_COMPITO:_ Prosegui il testo sull'accendisigari e sulle sigarette scomparsi dall'auto di Pelosi, riprendendo subito dopo la sua ultima frase.

_ESTRATTO DEL DOCUMENTO:_
■ ■ ■
Maggiore rilievo deve essere invece attribuito al mancato rinvenimento, nell’interno dell’autovettura e sul luogo del delitto, dell’accendisigari e del pacchetto di sigarette che Pelosi ha detto di aver lasciato nella macchina e che ricercò subito dopo l’arresto. In effetti, se egli li lasciò veramente sul portaoggetti della vettura, la loro sparizione non sarebbe facilmente spiegabile. Non può però escludersi che il ricordo dell’imputato non sia stato preciso, o il suo racconto non sia stato fedele, e che ad esempio egli abbia nuovamente fumato dopo essersi lavato le mani alla fontana e abbia smarrito i due oggetti in quel luogo, o che questi, caduti a terra sullo spiazzo dell’Idroscalo, siano stati prelevati da una delle persone che giunsero sul posto prima dell’arrivo della polizia. Deve anche osservarsi che l’ipotesi del prelevamento da parte di supposti complici non s’accorderebbe con l’atteggiamento tenuto da Pelosi quando fu fermato giacché egli si sarebbe ben guardato dal far balenare la possibilità che accendisigari e sigarette potessero essere stati presi da altre persone. Tutto ciò, peraltro, non toglie che la circostanza della sparizione desti qualche perplessità, anche se non è possibile ritenerla un indizio univoco nel senso voluto dal Tribunale.
■ ■ ■
_ESTRATTO DELLA FONTE:_
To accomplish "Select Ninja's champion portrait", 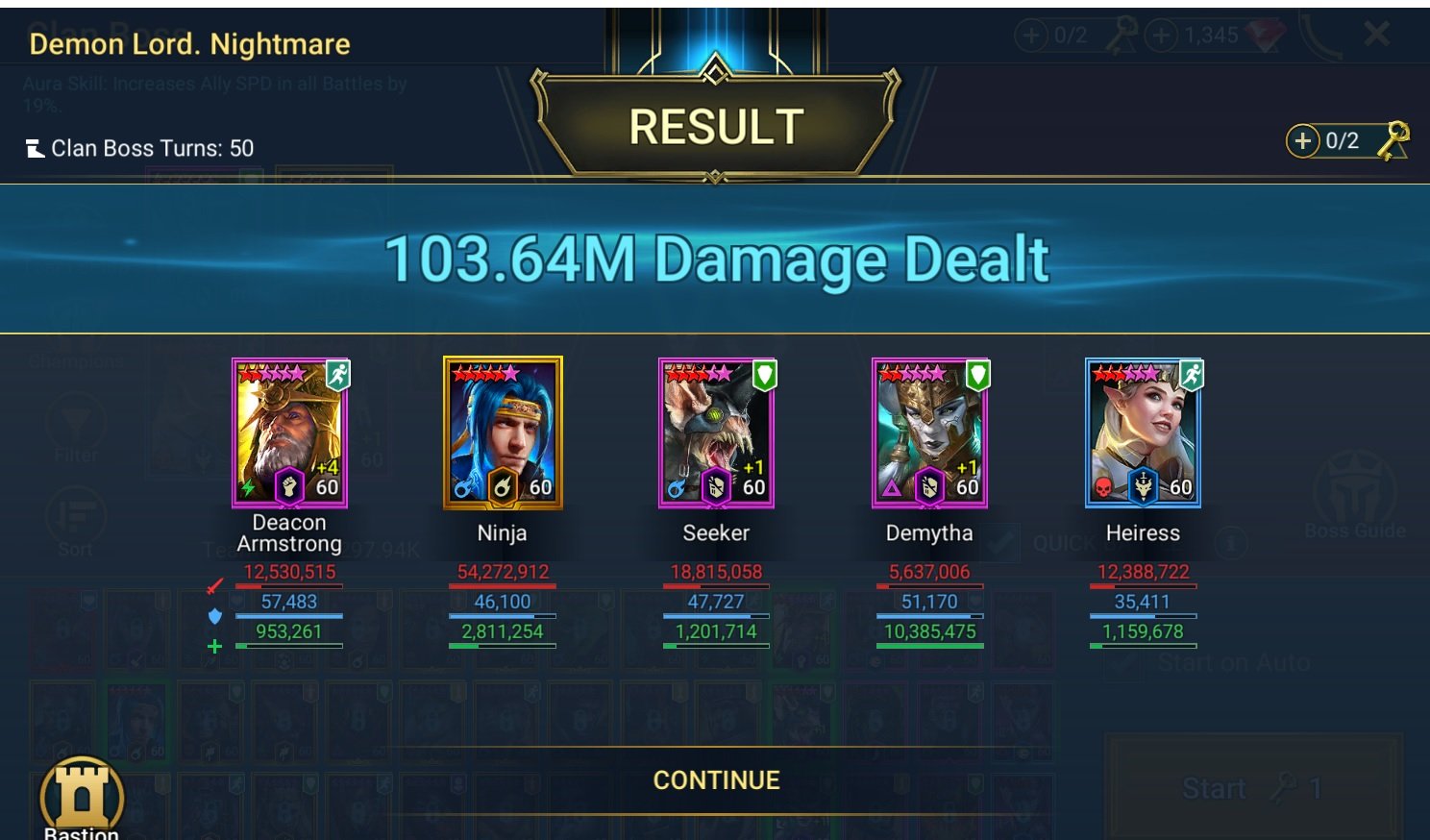I will click(x=503, y=432).
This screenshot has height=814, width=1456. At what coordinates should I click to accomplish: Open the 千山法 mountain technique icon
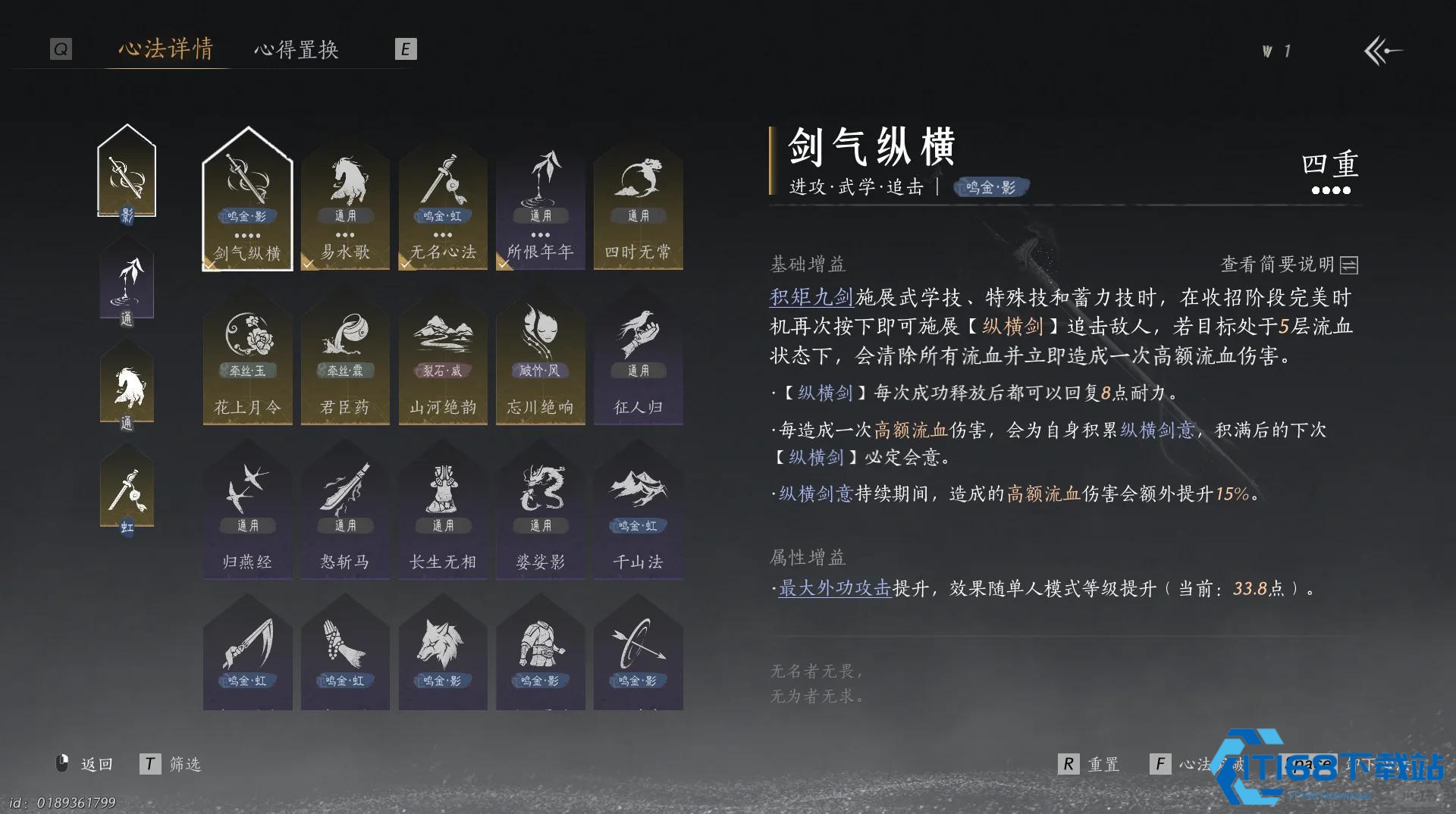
■ ■ ■
_ESITO DEL COMPITO:_
– Attenta considerazione meritano poi, e soprattutto, la sproporzione fra le lesioni riportate da Pasolini e quelle riscontrate sull’imputato, la scarsità delle tracce di sangue di Pasolini sui vestiti di Pelosi, l’assenza di tracce di sangue di Pasolini sul volante e la presenza d’una traccia sul tetto dell’autovettura dal lato opposto a quello di guida, il rinvenimento di frammenti di due corpi contundenti sotto il corpo della vittima. Che questi elementi possano spiegarsi con l’ipotesi della partecipazione di più persone è indubbio; che ne siano indici sicuri e incontrovertibili è da negare. Il Tribunale ha fatto di essi una analisi acuta e dettagliata, senza però raffrontarli a sufficienza con l’ipotesi alternativa che Pelosi fosse solo, mentre è evidente che, se con questa essi si mostrassero compatibili, la loro forza indiziaria ne sarebbe incrinata. Orbene, se si procede a questo necessario raffronto, si deve ammettere che la detta compatibilità non può essere esclusa rispetto a nessuno degli elementi considerati.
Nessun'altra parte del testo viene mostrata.